Is IT working hard for the money?
When we hit the phones and interviewed a random sample of respondents to July’s InfoWorld Compensation Survey, we got an earful about what’s really happening in IT
In InfoWorld’s recent Compensation Survey for IT, we crunched the numbers and ended up with a clear picture of the major trends. Overall, the respondents said they were satisfied with their salaries, bonuses, stock options, and training. But were they happy?
In a special tribute to Labor Day, InfoWorld followed up with some of those same people, as well as many others, and asked them to be even more specific in describing their work lives. Our questions followed up on several of the trends suggested by our survey: Are you working harder? Are you under more pressure? What about your sense of job security?
The answers to these questions were mixed. For the most part, our interviewees described their work environment as more pressure-filled than ever. But they also appear to be getting the kind of support, in both money and resources, to maintain a decent level of job satisfaction. Are IT people gluttons for punishment? Or do they simply know how to leverage their smarts to survive?
Wised-up work habits
Rohm & Haas provides a typical example of how new, innovative work strategies can help.
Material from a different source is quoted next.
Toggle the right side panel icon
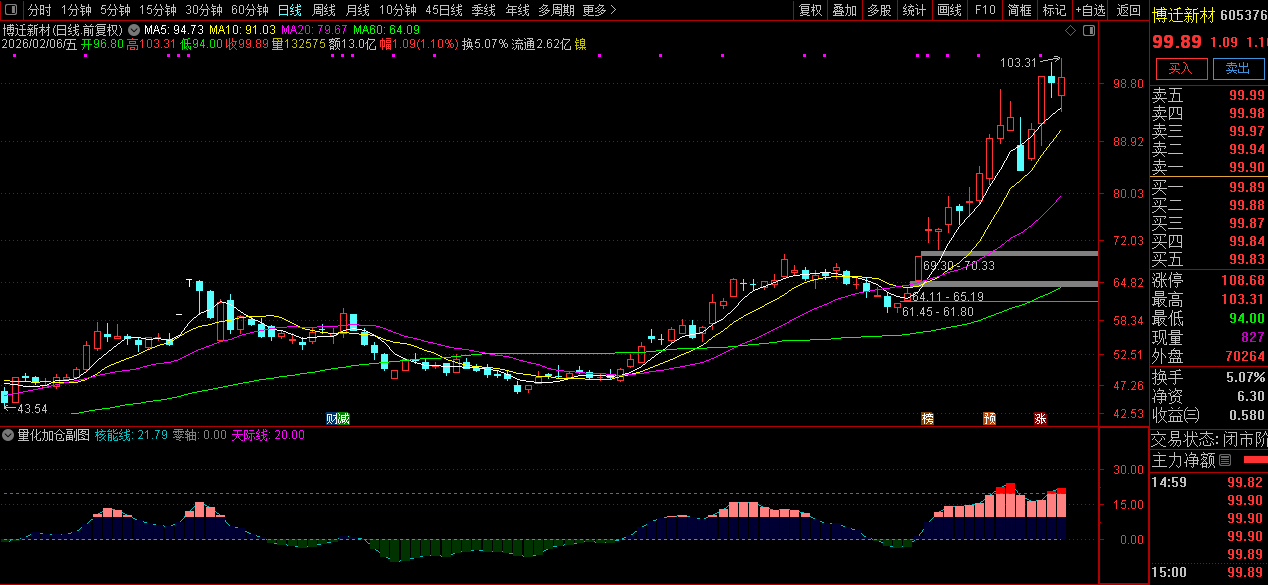This screenshot has width=1268, height=585. (1088, 31)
A global chemical company with 18,000 employees and a full-time IT staff of 600 and another 300 contract IT workers, Rohm & Haas takes the cliché “work smarter not harder” to heart by using a combination of standardization, outsourcing, and software-as–a-service to maintain a work routine that averages 40 to 45 hours per week for its IT staff.
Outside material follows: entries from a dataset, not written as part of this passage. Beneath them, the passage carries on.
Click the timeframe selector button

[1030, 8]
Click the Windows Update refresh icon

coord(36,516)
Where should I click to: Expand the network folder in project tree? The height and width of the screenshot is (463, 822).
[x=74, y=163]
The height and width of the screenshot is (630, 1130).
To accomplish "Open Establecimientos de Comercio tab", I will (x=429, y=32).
"Our goal is to make sure technology is used to make us more business-flexible," says Scott Megill, enterprise architect and program manager at Rohm & Haas.
"The budgets don’t increase so we have to do more with the money we have. But we are not pushing the people," Megill says. Instead, the company is pushing to become more operationally efficient.
One way Rohm & Haas is doing that is by outsourcing work that lacks strategic value. The question Megill often asks is: "Could someone else do this job more easily and at a lower cost than we could?" For example, says, Megill, several years back they decided to offload e-mail to an outsourcer. "We are a chemical company. Why should we maintain staff that knows how to fight spam?"
Another way R & H keeps operational costs down is by standardizing: Lenovo for all desktops and broad deployment of SAP R/3 on the enterprise software side.
"We now have a single global instance of SAP and that is the backbone of our IT infrastructure," Megill says. Using SAP as the primary tool to support the business and a successful migration from mainframes to 100 percent WinTel servers on the back end has helped Rohm & Haas IT staffers maintain a relatively normal workweek.
Economies of scale
Standardization is also how Text 100, a global public relations firm, is keeping operational costs and IT staff hours under control.
Text 100 uses similar desktops and servers throughout the organization, which maintains 30 offices worldwide, according to Brad Bartman, global IT support manager.